Kootenay’s crew was fighting.  CPO2 Hawkings got LS McLeod into a Chemox before diving down the hatch to start #1 diesel generator.  WO Gerald Gillingham rushed in to take part of the rescue effort, perilously close to the heat and flame.  The Cox’n had cleared the forward area of the ship and has heading aft.  Before collapsing, Lt(N) Kennedy made it clear to those on the bridge that it was imperative that the Emergency Shut-Offs in the flats had to be activated to stop the steam flow to the still charging engines.  
SLt Reiffenstien, the navigator, was sent to check the after magazine spray located behind the Engine Room.  When he returned, he asked if he could try to get to the Emergency Shut-Offs.  With diving tanks, he crawled down through the passageway to find the box that contained the handles.  In the heavy smoke, he couldn’t see the locking levers that prevent accidental opening of the valves and his attempts to activate them were thwarted.  But his bravery paid off, he found one man and got him forward to the wheelhouse and clear.  Two other divers, SLt Cyril Johnston and SLt John Montague went forward to the Boiler Room.  
The ship’s firefighting organization was now in full force with one attack from forward led by Lt(N) Schwartz and another led by Commissioned Officer Moffat from aft.  The sky was filled with helicopters bringing firefighting supplies and evacuating injured.  
At 1015, one team with C2HT Robert George, entered the Engine Room, but intense heat forced them back.  C2 George would stay in Chemox for several hours and keep fighting the fire until it was out and then help the removal of the casualties.  It would be another 45 minutes before they would gain entrance and remain.  At 1215, the Engine Room was finally cooled enough to allow for the grim assessment of the day’s terrible cost.  
When it was all over, the investigations determined probable cause to be a bearing that had been improperly assembled in the gearbox, robbing it of sufficient supply of oil to cool.  The board, impressed with the heroism shown, went so far as to state that “No evidence of improper engineering practice by those serving in HMCS Kootenay has been found.”


----------



## cupper (22 Oct 2011)

http://www.cbc.ca/news/canada/nova-scotia/story/2011/10/22/ns-commander-memorial.html

Former Cmdr.
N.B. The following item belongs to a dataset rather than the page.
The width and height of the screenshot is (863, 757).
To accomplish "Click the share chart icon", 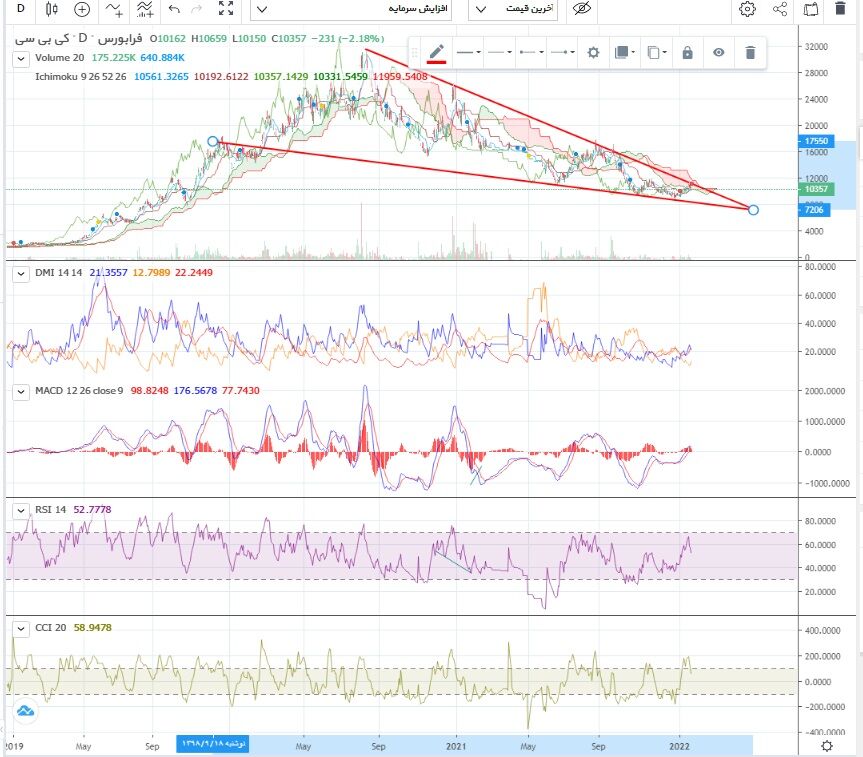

Neil Norton, who faced Canada's worst peacetime accident in its naval history, was honoured by his colleagues in a moving burial at sea.

On Friday, in Halifax harbour, the crew of HMCS Kootenay gathered to say farewell to Norton, who died last year, and put his ashes out to sea.


----------



## wildman0101 (22 Oct 2011)

RIP Cmdr Norton  
Condolence's to Family,,Comrade's and friend's.
You will not be forgotten.  :yellow:
Scoty B


----------



## jollyjacktar (22 Oct 2011)

One of my young lads from work was seconded for the day to her.  I hope it went well for the Kootenays.


----------



## cupper (22 Oct 2011)

My dad was on board that day.

He was in the engine room just prior to the explosion, but was told to go up to the cafeteria and get a coffee about 5 minutes before it happened. Otherwise ....

They have several events planned this weekend including a memorial service at Point Pleasant Park tomorrow.


----------



## Civvymedic (29 Nov 2013)

A friend of mine who served on the Kootenay during the explosion along with some others are now interested in her location and the possibility of her recovery and return to Canada if she is still afloat.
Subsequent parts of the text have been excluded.